Balázs Turós (b. 1990) studied at the Department of Photography at Budapest’s Moholy-Nagy University of Art and Design. After finishing his BA, Turós moved to England, where he was introduced to FotoNow – a media-based social enterprise in Plymouth, with whom he worked for two years. Having returned to Budapest, he pursued a Master of Photography course at Moholy-Nagy University of Art and Design. Turós was awarded the József Pécsi Fellowship in 2018, 2019 and 2020. In 2021, he participated in the Fellowship of the Robert Capa Photography Grand Prize. The following year, his works featured in the Open Program of Fotofestiwal Lodz, Poland.
Wbsite: balazsturos.com
Instagram: balazs_turos
As an artist, João Ramilo aims to document human intervention in the world, capturing theinteraction between them. The essence of his work is to portray social and economic issues through images and immortalize those moments in time.Currently, he resides in Lisbon and works as a freelance photographer.
Gonçalo C. Silva (b. 1997) lives and works in Lisbon, Portugal. He has studied at both the Faculty of Fine-Arts in Lisbon and at Atelier de Lisboa, and is currently pursuing an MA at the Faculty of Social Sciences and Humanities from NOVA University of Lisbon. In his work, which applies an artistic approach to photography, Silva addresses themes related to the representation of the landscape, and to the relationship between humans and nature. In his projects, the interconnection of images from different contexts creates new meanings and narratives with a strong symbolic character, related to the artist’s personal experiences.
Maria Leonardo Cabrita lives and works in Lisbon, where she is currently a PhD candidate at the University of Fine Arts. She holds an MFA in Multimedia Art from the University of Fine Arts, Lisbon; a Diploma in Photography from the Art Academy of Munich; and a BFA/BA in Sculpture from the Faculty of Fine Arts of Lisbon. Cabrita’s practice engages a range of subjects, from history and science to other non-artistic practices. She often seeks to question the nature of photography, inverting the relationship between the referent and the referenced, and between what’s seen and what’s perceived. Her current project questions the interconnectivity between optical mirages, images and the act of seeing. Her works have been exhibited throughout Europe and beyond.

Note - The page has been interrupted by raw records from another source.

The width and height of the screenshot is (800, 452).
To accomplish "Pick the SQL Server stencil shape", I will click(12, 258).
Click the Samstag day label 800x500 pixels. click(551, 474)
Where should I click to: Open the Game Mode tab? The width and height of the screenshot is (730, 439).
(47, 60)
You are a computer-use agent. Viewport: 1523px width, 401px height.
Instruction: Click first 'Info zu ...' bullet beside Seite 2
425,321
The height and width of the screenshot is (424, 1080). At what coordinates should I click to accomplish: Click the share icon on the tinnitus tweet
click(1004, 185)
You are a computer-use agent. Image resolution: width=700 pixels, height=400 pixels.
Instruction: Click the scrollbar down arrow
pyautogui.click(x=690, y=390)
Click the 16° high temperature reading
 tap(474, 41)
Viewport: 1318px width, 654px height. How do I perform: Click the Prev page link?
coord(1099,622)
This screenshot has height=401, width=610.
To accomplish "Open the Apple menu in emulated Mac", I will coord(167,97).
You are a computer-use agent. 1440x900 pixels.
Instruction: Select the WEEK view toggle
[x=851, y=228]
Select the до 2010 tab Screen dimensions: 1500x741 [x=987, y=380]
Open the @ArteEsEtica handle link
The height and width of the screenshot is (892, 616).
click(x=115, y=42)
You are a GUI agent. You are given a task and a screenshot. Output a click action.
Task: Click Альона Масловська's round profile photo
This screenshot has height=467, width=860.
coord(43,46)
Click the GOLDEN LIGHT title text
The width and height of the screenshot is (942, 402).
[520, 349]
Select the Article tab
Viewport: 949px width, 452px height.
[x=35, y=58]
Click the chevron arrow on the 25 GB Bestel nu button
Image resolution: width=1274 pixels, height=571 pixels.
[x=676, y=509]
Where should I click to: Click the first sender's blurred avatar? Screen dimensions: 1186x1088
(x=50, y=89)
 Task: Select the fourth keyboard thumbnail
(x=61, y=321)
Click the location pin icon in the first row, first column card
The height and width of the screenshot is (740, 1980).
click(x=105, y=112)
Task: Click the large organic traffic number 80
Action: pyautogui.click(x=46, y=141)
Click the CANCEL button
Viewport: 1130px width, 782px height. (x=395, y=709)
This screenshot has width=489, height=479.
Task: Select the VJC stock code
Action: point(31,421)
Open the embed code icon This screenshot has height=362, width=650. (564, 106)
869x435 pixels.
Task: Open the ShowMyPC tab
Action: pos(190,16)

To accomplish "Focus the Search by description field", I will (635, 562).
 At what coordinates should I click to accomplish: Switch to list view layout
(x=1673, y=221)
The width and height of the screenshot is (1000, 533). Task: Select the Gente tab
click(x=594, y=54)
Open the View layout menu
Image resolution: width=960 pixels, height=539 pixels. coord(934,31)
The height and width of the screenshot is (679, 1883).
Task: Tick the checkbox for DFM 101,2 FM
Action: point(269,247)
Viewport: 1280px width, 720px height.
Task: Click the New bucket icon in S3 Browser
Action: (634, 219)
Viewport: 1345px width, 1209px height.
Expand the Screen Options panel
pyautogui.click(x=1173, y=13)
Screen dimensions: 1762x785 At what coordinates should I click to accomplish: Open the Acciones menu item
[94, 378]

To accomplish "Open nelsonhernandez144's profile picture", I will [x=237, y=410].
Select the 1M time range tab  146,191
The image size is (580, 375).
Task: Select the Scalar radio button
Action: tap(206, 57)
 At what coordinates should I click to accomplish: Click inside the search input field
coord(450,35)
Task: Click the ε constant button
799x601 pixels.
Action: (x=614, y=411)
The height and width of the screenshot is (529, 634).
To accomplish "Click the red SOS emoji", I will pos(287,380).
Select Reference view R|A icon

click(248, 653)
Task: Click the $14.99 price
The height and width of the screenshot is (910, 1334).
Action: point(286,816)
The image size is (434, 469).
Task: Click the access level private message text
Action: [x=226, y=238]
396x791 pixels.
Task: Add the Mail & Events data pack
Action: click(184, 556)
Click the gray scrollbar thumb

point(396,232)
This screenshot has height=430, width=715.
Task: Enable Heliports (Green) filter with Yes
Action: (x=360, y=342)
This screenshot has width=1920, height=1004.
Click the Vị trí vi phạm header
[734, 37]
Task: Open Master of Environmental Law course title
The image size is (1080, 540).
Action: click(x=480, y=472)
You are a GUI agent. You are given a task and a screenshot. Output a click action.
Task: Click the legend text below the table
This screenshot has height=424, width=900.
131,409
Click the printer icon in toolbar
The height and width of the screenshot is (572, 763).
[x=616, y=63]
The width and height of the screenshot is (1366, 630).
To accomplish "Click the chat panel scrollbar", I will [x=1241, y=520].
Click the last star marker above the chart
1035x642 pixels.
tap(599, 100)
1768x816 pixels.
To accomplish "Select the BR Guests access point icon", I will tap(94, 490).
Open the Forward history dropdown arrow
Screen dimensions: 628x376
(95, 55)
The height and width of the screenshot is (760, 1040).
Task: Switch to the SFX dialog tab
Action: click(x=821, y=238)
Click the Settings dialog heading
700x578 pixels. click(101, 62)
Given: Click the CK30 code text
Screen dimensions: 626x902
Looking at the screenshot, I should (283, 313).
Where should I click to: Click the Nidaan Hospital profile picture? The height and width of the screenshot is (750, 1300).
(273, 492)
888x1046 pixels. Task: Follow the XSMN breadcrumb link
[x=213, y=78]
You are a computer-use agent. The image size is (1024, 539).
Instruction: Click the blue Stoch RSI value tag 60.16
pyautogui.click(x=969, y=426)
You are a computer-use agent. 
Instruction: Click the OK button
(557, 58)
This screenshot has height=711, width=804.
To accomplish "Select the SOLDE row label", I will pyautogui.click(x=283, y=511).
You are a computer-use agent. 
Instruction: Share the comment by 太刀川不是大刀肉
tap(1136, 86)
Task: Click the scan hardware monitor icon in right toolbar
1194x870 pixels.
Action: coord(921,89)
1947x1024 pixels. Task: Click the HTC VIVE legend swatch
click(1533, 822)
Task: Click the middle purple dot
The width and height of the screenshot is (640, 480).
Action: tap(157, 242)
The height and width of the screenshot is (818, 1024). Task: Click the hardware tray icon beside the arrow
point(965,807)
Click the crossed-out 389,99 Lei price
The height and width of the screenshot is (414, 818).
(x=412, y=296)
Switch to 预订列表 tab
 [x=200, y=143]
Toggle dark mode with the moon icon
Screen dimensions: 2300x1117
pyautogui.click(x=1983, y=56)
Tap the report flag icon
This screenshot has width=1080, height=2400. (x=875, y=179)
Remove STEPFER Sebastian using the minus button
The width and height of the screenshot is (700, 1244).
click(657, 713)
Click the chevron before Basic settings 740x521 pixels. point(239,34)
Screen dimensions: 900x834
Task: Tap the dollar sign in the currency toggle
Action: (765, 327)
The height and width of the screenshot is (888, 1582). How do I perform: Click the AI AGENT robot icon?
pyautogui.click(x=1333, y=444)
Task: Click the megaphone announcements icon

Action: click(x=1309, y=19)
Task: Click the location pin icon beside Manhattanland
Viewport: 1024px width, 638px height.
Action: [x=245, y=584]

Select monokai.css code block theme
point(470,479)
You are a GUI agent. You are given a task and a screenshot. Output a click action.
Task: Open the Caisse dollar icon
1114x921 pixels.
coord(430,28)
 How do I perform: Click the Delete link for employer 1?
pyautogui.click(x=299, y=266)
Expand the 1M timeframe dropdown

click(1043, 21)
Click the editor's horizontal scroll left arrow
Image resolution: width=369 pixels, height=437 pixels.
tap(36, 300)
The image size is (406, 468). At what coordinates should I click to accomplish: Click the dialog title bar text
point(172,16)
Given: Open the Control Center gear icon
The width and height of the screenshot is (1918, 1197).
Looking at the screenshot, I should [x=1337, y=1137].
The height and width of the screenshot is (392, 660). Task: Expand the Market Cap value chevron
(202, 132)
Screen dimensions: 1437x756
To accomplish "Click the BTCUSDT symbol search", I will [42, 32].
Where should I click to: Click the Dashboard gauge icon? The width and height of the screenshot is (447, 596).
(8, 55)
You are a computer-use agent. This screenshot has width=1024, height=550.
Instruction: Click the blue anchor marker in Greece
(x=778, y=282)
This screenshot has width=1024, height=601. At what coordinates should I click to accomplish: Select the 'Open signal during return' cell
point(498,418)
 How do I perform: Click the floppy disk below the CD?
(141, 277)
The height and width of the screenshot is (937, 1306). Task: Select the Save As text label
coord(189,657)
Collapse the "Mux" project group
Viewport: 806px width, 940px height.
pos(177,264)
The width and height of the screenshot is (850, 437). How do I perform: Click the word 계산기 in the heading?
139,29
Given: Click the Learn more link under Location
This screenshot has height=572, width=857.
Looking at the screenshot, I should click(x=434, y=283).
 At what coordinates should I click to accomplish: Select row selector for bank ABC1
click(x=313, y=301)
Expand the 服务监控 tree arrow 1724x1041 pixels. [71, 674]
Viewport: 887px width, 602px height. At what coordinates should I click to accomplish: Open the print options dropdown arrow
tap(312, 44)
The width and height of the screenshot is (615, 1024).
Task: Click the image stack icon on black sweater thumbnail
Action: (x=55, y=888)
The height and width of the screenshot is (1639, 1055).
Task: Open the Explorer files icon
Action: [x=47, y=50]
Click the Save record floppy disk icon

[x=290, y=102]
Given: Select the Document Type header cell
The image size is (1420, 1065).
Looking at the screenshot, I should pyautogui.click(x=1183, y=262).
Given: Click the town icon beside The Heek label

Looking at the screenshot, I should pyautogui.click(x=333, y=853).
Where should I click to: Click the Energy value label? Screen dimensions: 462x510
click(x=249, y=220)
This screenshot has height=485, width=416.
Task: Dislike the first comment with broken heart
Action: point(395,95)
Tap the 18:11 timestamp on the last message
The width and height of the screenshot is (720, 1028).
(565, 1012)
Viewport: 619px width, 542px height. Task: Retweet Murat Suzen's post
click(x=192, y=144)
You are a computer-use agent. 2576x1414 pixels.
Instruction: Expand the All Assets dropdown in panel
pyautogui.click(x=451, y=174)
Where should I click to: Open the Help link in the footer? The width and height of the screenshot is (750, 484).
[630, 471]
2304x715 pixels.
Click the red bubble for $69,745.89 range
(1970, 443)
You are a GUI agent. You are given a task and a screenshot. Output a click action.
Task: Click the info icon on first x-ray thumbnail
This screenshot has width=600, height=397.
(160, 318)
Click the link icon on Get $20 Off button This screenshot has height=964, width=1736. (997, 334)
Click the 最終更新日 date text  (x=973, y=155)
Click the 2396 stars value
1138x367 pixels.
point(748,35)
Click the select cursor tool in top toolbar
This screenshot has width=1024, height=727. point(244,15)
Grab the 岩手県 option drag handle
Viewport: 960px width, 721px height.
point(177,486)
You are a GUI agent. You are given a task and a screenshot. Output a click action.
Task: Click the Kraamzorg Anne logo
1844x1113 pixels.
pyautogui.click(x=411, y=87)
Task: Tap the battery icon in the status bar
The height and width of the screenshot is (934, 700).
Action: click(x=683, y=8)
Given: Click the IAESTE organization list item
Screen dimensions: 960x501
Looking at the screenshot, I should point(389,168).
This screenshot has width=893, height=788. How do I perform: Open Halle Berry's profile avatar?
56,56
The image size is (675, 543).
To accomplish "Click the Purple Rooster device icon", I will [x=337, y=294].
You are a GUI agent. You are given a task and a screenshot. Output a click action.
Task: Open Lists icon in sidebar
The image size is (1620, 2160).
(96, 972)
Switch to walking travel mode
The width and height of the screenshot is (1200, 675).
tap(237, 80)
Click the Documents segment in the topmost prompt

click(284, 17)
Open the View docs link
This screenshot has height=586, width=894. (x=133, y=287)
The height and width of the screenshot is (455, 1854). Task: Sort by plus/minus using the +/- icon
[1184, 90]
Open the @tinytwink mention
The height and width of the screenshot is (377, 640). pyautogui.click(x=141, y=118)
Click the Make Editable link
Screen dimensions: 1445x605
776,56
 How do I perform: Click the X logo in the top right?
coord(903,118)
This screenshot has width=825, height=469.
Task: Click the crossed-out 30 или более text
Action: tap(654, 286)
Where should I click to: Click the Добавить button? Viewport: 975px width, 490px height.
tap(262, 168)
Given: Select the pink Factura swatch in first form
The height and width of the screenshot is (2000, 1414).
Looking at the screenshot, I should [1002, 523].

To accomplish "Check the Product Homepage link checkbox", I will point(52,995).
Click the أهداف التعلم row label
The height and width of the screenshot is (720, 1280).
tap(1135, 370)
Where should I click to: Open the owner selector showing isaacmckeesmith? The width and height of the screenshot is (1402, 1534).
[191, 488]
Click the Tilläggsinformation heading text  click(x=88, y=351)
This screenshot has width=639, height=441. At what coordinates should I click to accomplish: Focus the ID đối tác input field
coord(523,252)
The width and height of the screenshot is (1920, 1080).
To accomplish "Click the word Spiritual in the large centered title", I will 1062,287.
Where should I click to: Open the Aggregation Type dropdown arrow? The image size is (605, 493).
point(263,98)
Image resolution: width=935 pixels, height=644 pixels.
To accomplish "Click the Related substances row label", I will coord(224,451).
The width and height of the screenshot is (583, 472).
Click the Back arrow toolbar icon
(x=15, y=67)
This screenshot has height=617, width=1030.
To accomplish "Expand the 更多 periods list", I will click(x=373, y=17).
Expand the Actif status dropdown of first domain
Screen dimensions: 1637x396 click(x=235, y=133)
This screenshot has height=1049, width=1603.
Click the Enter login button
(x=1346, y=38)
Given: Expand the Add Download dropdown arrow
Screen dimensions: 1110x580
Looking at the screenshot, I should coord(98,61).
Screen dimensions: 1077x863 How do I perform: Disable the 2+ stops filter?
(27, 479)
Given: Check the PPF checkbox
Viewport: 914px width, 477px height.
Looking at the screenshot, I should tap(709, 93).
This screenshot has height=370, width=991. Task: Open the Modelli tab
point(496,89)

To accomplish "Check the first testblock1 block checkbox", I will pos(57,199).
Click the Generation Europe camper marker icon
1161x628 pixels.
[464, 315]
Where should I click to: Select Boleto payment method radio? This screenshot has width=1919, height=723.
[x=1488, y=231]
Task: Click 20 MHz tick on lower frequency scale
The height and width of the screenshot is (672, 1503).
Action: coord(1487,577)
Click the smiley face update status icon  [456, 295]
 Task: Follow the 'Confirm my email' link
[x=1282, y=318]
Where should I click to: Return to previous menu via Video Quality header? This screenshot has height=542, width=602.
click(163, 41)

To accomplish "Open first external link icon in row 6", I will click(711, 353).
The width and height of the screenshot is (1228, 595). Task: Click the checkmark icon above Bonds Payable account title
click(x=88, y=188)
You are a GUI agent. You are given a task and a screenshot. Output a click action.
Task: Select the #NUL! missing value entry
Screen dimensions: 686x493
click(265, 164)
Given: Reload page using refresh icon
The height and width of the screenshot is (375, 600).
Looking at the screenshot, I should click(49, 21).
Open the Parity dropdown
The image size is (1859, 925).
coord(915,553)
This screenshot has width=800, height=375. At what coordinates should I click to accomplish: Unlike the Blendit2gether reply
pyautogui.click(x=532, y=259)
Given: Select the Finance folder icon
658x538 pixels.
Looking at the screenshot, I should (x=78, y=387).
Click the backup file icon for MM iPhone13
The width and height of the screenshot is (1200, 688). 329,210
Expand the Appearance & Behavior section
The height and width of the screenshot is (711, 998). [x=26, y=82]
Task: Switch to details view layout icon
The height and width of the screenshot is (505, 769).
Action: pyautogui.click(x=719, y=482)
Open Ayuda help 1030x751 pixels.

Yu Shuk Pui Bobby (b. 1994) is a visual artist based between Hong Kong and Oslo. With a collaborative approach to her practice, her work conjures the physical, tangible and affective phenomena associated with biotechnology through combinations of video, text, installation, sculpture, and performance. She often uses speculative fiction to tackle questions of human genetic engineering, reconfiguring perceptions of gender, body and historical discourses of identity. Bobby holds a BA from Hong Kong Baptist University and an MFA from Oslo National Academy of Fine Art. Her works have been in Hong Kong, Norway, Japan, China, Iceland and the USA.